Professor Andrew Whitehouse, director of the Autism and Related Disorders research unit at the University of Western Australia told everyone present that no scientific evidence supports many of these complementary and alternative medicines.

Among the various alternative medicines being promoted for autism cure, only one has been proven to work-melatonin, which is said to aid in sleeping. No sufficient evidence has been gathered with respect to hyperbaric oxygen therapy, Vitamin B6, fish oil and immunoglobulin. In addition, no specific evidence has been given to support homeopathy, bowel bleaching or chelation.

Professor Whitehouse informed the crowd in the conference of the evidence backing the idea that music therapy and massage could aid in helping children with autism fall asleep. However, no direct evidence has been found with respect to the benefits of yoga for autism.

The conference revealed shocking revelations from the participating parents. It was found that 54 per cent of 169 families of autistic children used one or more complimentary or other alternative for autism. While unconventional treatments may sound persuasive, these are not sufficiently supported by substantial study.

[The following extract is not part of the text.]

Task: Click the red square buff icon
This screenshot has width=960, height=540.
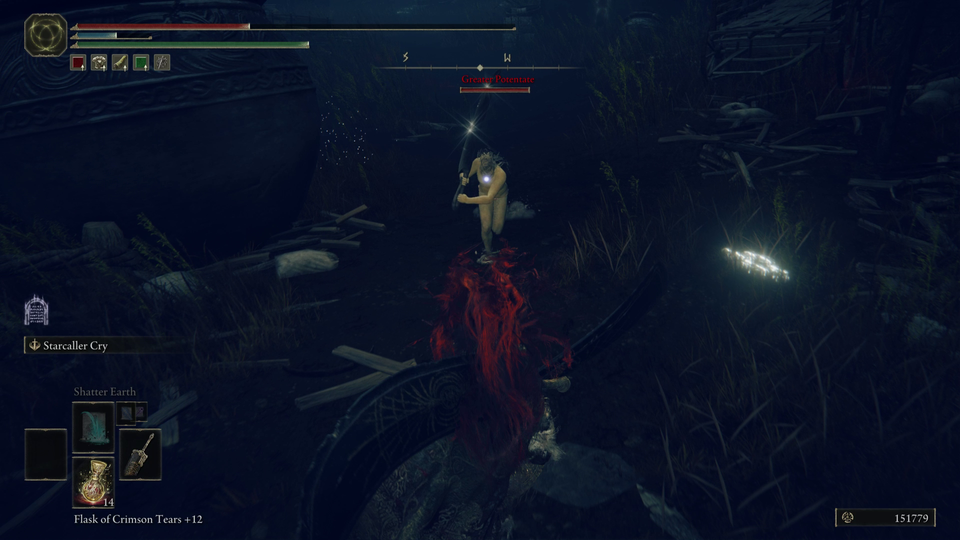Action: [78, 63]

For instance, hyperbaric oxygen therapy or HBO2 may cause seizures or pulmonary complications if used improperly or under inadequate supervision. On the other hand, secretin, an amino-acid polypeptide that aids digestion, as well as vitamin B6-magnesium were both safe, but did not have any positive effect on autism.

Since these alternative medicines are very aggressively marketed, it is necessary that parents should be wary of their harmful side effects.